Re: Trying to understand how bayes works.

2015-12-11 Thread Dianne Skoll
On Fri, 11 Dec 2015 09:05:10 -0800
Marc Perkel  wrote:

> What I was thinking about doing was creating a string of tokens that 
> represented key features of the message. Then run that through a
> program that created new tokens out of every possible combination of
> 2 tokens and adding that to the string. Then running bayes on that.
> My tokens will not be the text of the message but rules hit including
> a lot of rules I create not for points but just for tokens.

In our experience, it's generally a bad idea to manipulate what you
feed to Bayes too much.  If you're training correctly, Bayes will have
a far better idea than you do about what's a spam indicator and what
isn't.  It almost never pays to be too clever.

Regards,

Dianne.


Re: Trying to understand how bayes works.
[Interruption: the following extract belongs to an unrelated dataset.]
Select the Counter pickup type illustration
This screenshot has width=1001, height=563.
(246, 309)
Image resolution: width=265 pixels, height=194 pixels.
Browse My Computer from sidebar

2015-12-11 Thread Kris Deugau
Marc Perkel wrote:
> I've had bayes disabled in SA because it seems to not be able to stay
> working in a high volume situation. The MySQL server can't seem to keep
> up with it even on very fast computers.

I'm curious where you started seeing performance issues (number of
messages, users;  hardware platform stats), because it's something I'm
keeping in mind for "things to watch out for" locally.  Particularly in
light of:

> Yes MariaDB was better than MySQL but not good enough to keep up. I even 
> tried putting the database on ram disk and still didn't work. 

where we switched from MySQL (either ISAM or InnoDB) on disk to ramdisk,
and immediately dropped 90%+ of the performance issues we were having.

We also found that MySQL replication was such an I/O hog that it was
better to single-host the SA Bayes DB, keep reasonable backups, and plan
to restore from backup instead of trying for hot or warm failover.

-kgd


Re: Trying to understand how bayes works.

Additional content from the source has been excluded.